Texte donné →
━━━━━━━━━━

Pendant longtemps, le protestantisme s’est méfié du Carême car il y voyait une oeuvre pieuse contraire à sa théologie de la grâce. Plutôt que de jeter le bébé avec l’eau du bain, il me semble plus sage de se réapproprier le Carême à l’intérieur de nos catégories théologiques.
Pourquoi célébrons-nous Noël en décembre, Pâques au printemps et Pentecôte quelques semaines plus tard ? Pour des raisons pédagogiques. Ce sont des temps où nous nous souvenons de façon privilégiée de la venue de Dieu dans notre monde.
Dans la même perspective, nous pouvons consacrer un temps de l’année où nous nous souvenons de façon particulière du chemin parcouru par Jésus pour monter à Jérusalem. Le Carême devient un temps où nous faisons mémoire du combat de Jésus contre la tentation de la richesse, du pouvoir et de la séduction pour devenir serviteur des plus petits. Il nous appartient de trouver et de poser les signes pour être disciples de ce Christ-là.
Le protestantisme a développé une éthique de la sobriété qui repose sur la gratitude, le juste usage des biens et la prise de conscience que nous ne sommes que les administrateurs des richesses qui nous sont confiées. Notre civilisation est à l’opposé de la sobriété en orientant nos désirs vers le toujours plus de consommation.

━━━━━━━━━━

Poursuivez le texte sur le Carême à partir de sa dernière phrase. Les entrées ci-après n'ont aucun lien avec le texte sur le Carême.

Entrées fournies →
━━━━━━━━━━

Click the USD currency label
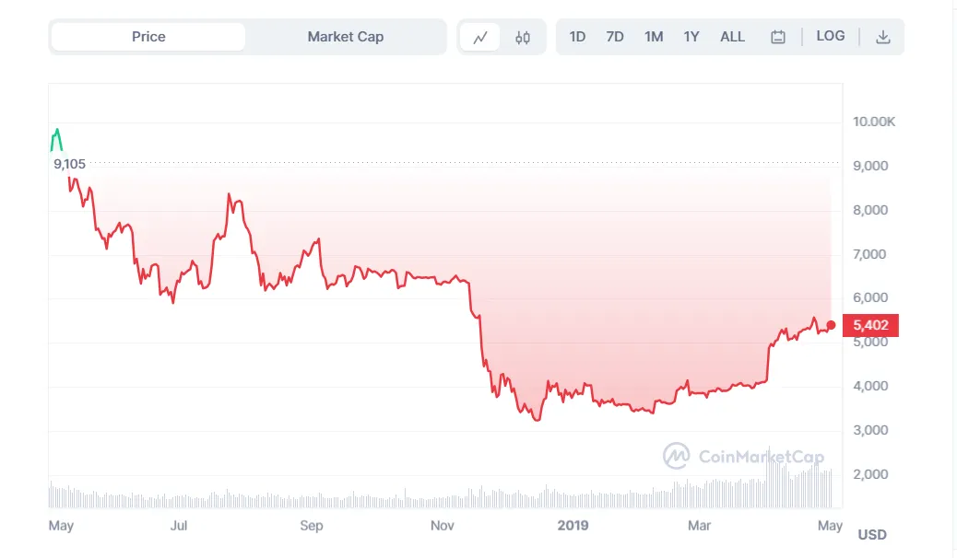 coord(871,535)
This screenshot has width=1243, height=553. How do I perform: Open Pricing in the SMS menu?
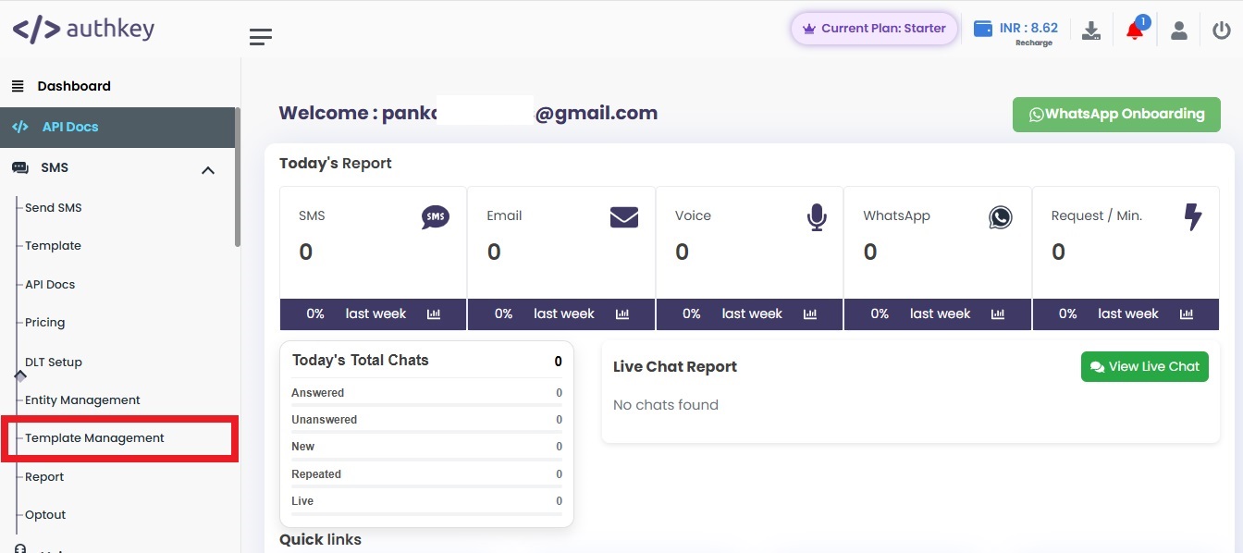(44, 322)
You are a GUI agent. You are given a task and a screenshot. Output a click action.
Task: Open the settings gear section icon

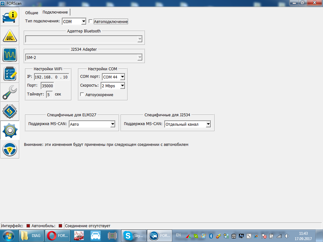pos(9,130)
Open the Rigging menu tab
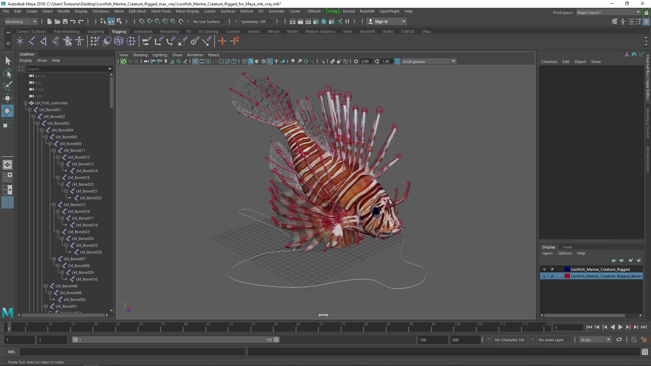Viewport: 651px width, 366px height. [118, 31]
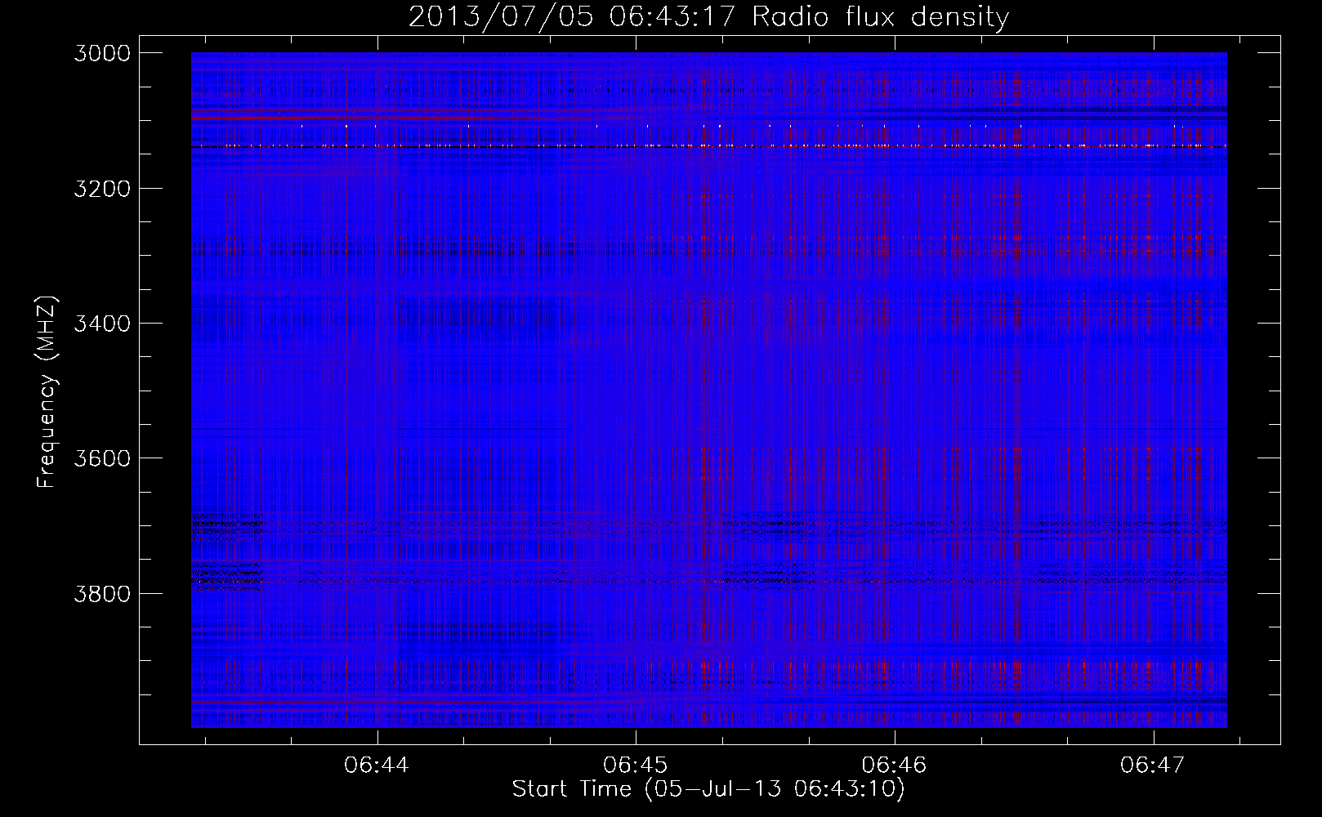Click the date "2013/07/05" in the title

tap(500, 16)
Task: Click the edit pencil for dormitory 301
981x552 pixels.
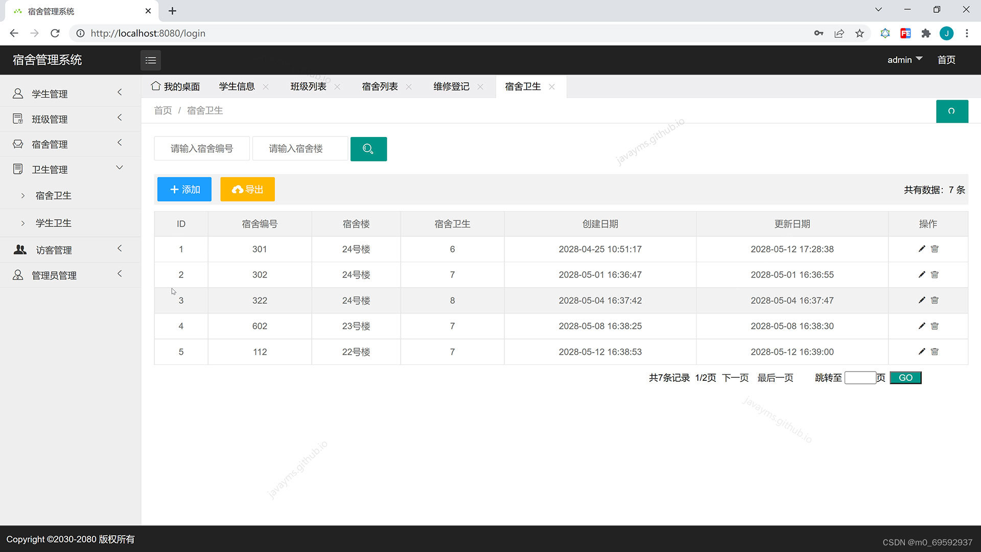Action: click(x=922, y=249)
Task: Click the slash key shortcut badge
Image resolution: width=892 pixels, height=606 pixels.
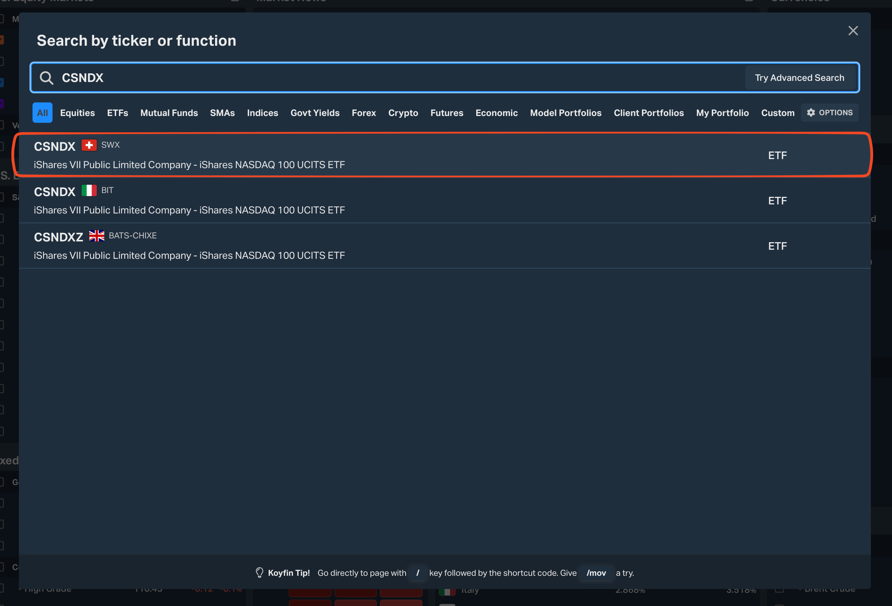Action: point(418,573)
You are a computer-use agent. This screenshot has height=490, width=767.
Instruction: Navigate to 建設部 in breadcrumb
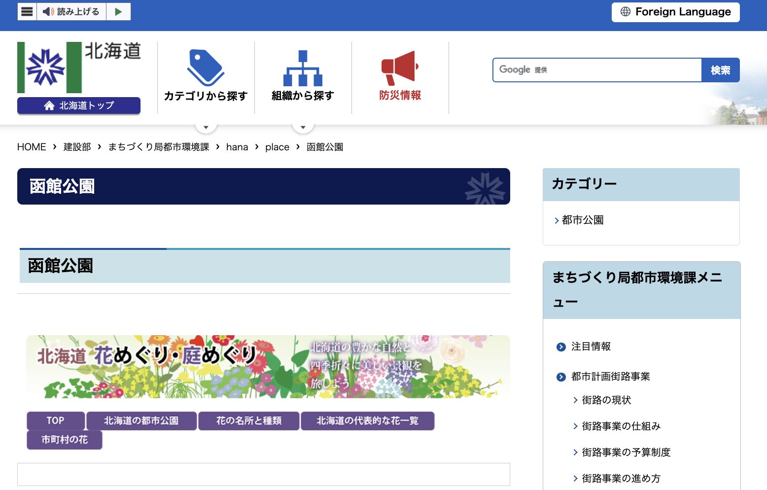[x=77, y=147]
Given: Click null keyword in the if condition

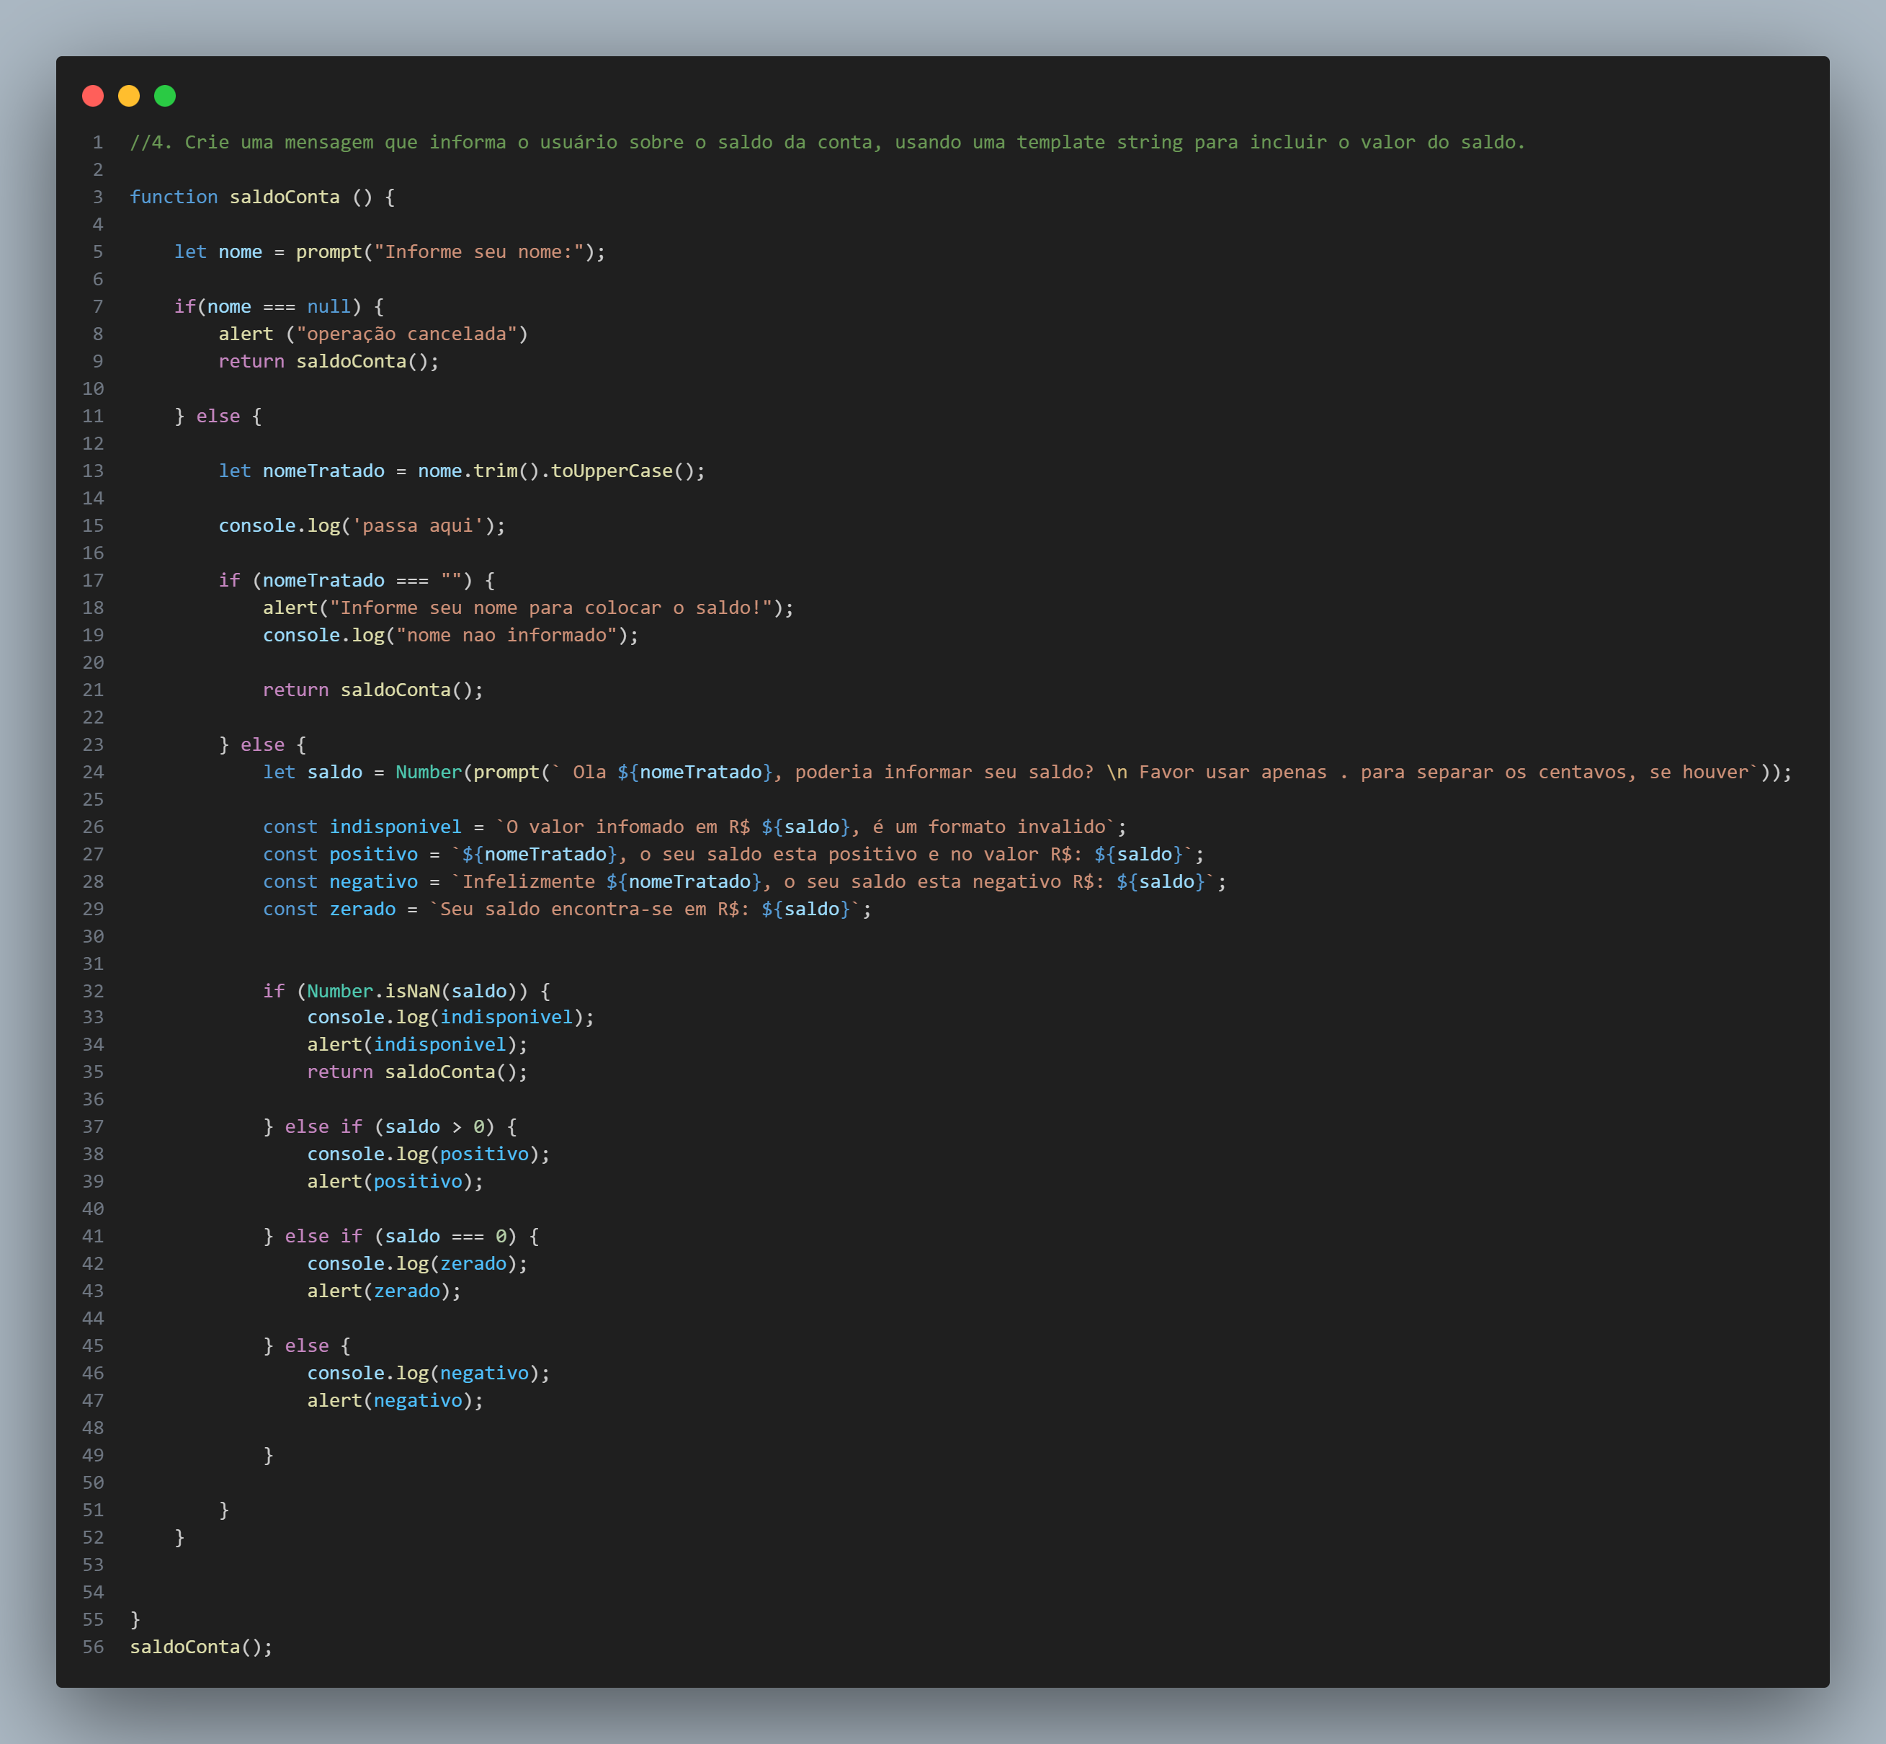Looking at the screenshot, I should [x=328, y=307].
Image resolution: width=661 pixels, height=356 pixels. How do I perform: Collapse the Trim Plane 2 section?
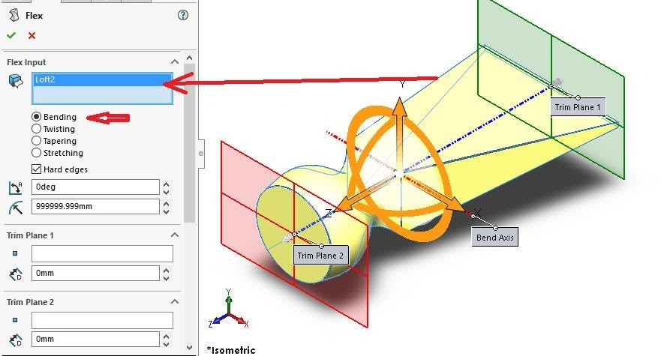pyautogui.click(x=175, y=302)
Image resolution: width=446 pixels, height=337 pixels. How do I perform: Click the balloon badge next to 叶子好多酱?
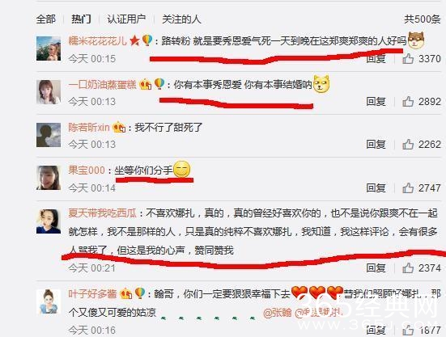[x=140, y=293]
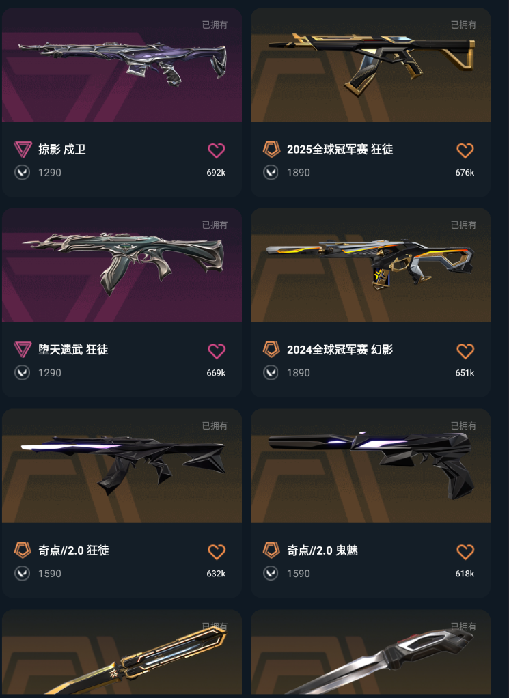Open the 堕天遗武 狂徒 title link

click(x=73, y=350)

━━━━━━━━━━

Réponse attendue →
Le message de magazines et de la publicité est comme un gaz incolore, inodore et sans saveur que nous inhalons sans nous en rendre compte. Face à ces influences qui nous touchent plus que nous ne voulons nous l’avouer, nous avons besoin de l’antidote d’un évangile qui nous rappelle que le toujours plus est une impasse incapable de donner un sens à nos existences. Le Carême pourrait être un temps où nous mettons en œuvre cet antidote de façon privilégiée.
La sobriété que nous pouvons développer dans ce temps liturgique acquiert en outre une dimension prophétique dans un monde menacé par les déséquilibres écologiques. À l’heure où notre société prend conscience que la pente sur laquelle elle se trouve la conduit au désastre, nous pouvons accorder au Carême d’être un signe de contestation de notre civilisation et un appel à retrouver la richesse de la juste mesure des choses.